Doshi Takes Gold

Doshi now has a RIBA Gold Medal and a Pritzker Prize (photo: Pratik Gajjar).

Balkrishna Doshi says he is “truly overwhelmed” by the news of his Royal Gold Medal. The Indian architect said that the recognition from the Royal Institute of British Architects was particularly meaningful as he had been working under Le Corbusier when he received his own medal from the Queen back in 1953.

“I vividly recollect his excitement to receive this honour from Her Majesty. He said to me metaphorically, ‘I wonder how big and heavy this medal will be,’” said Doshi. “Today, six decades later, I feel truly overwhelmed to be bestowed with the same award as my guru, Le Corbusier.” Disegno hopes that the RIBA hasn’t been stinting on the medal weight and width in the intervening decades.
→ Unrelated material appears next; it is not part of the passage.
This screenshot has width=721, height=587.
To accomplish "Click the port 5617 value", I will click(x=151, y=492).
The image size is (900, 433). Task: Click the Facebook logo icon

Doshi, who already won a Pritzker in 2018, has a reputation as an architect who has dedicated his career to improving housing conditions for India’s poorest citizens. Many of his earliest projects included designing low-cost housing systems for India’s displaced population post-Partition and creating homes for workers on large-scale industrial development projects. His low-cost housing scheme in Aranya, Indore, provided accommodation for some 80,000 people in attractive brick houses built around courtyards. 

Six decades later, I feel truly overwhelmed to be bestowed with the same award as my guru, Le Corbusier.
— Balkrishna Doshi

Although he worked under Le Corbusier, he hasn’t been blinkered by the same absolutist view to city planning. “Even if it is made of bricks, housing cannot be thought of as permanent,” said Doshi. “The most important thing is to think about the project over time. Housing is not inert. It is a living entity.” As an architect, his work often focuses on the less flashy – and fragrant – side of the discipline, ensuring that there are adequate connections to sewage and power lines and making sure the residents being relocated from slums will genuinely have the resources they need to build lives with room to expand.
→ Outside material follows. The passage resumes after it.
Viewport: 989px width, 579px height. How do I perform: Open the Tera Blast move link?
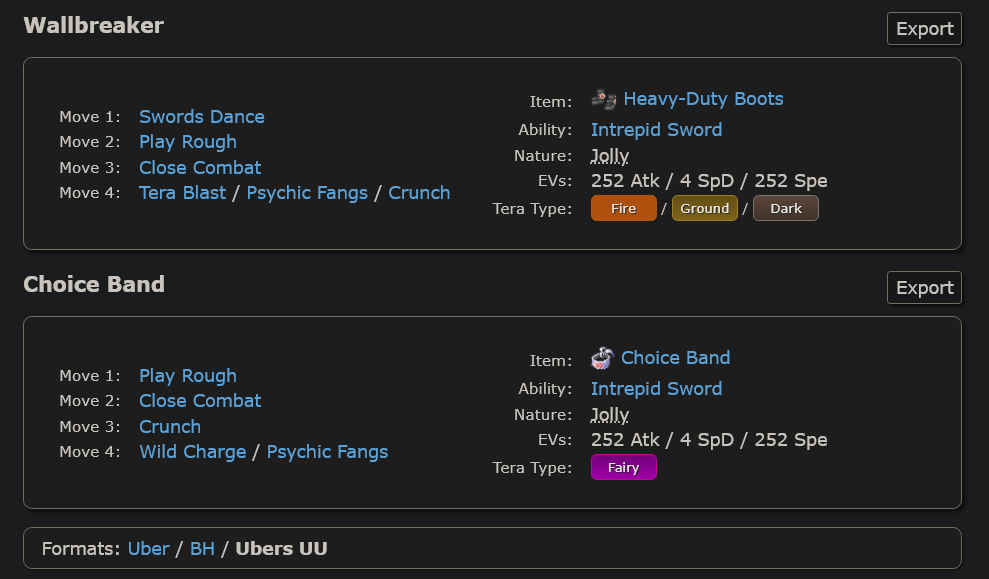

It’s a humble approach that eschews micromanagement. Still working every day at his studio, Sangath, at the age of 94, Doshi thanked his wife and daughters first in his acceptance of his RIBA Gold. Doshi and his own family live by his philosophy of a house as a site of constant evolution. Their home, Kamala House, was designed by the architect back in 1959 and is named for his wife. Having raised their family there, it witnessed the marriages of three of their daughters and two of their granddaughters. 

With a RIBA Gold and a Pritzker on his mantelshelf, Doshi’s place in the halls of international architectural fame is secured. With India still facing an acute urban housing crisis, hopefully, his lessons in building flexible homes with dignity will also be immortalised in policy.